A Balaiada (1838 -1841) foi um movimento de caráter popular no Maranhão que se destacou durante o período regencial. Liderada pelo vaqueiro Raimundo Gomes, por Manuel dos Anjos Ferreira (fabricante de cestas de balaio, o que inspirou o nome da revolta) e pelo negro Cosme Bento, a população maranhense se uniu em 1838 contra os problemas sociais da região.

A crise econômica provocada pela concorrência com o algodão dos Estados Unidos no mercado internacional juntamente à pobreza que assolava a região foram os motivos que incentivaram a população a lutar por melhores condições de vida. As populações de baixa renda juntamente aos escravos formaram a base que compôs o movimento. Além deles, uma camada de profissionais urbanos (bem-te-vis) descontentes com o governo regencial também participou da luta popular.

Em busca de seus objetivos, os revoltosos chegaram a controlar o poder na região da Vila de Caxias, importante centro urbano da província do Maranhão, e ameaçaram controlar a cidade de São Luís. Entretanto, a falta de estrutura financeira e de estratégia política contribuiu para que os líderes da Balaiada enfrentassem dificuldades de permanecer no poder.

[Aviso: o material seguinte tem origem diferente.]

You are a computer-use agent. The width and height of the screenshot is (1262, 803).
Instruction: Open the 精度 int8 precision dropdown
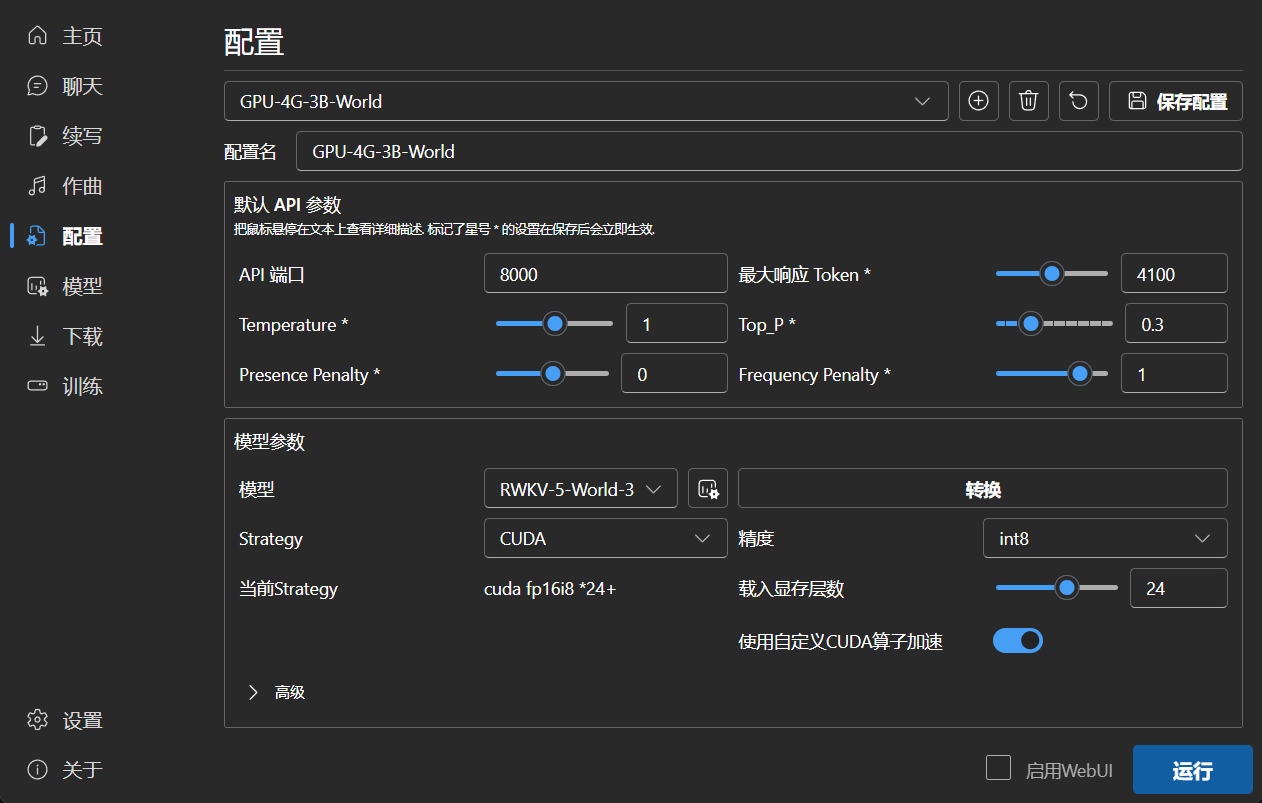pyautogui.click(x=1104, y=539)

Aproveitando a desorganização do movimento, as forças imperiais nomearam para combater os revoltos o coronel Luís Alves de Lima e Silva, que utilizou seu poderio militar, mobilizando um grupo de 8 mil homens para derrotar a Balaiada. Assim, muitos dos envolvidos foram presos e alguns foram mortos, como foi o caso do vaqueiro Cosme Bento que foi condenado à forca em 1842. Por outro lado, Lima e Silva recebeu o título de Barão de Caxias em homenagem aos seus serviços prestados na província do Maranhão.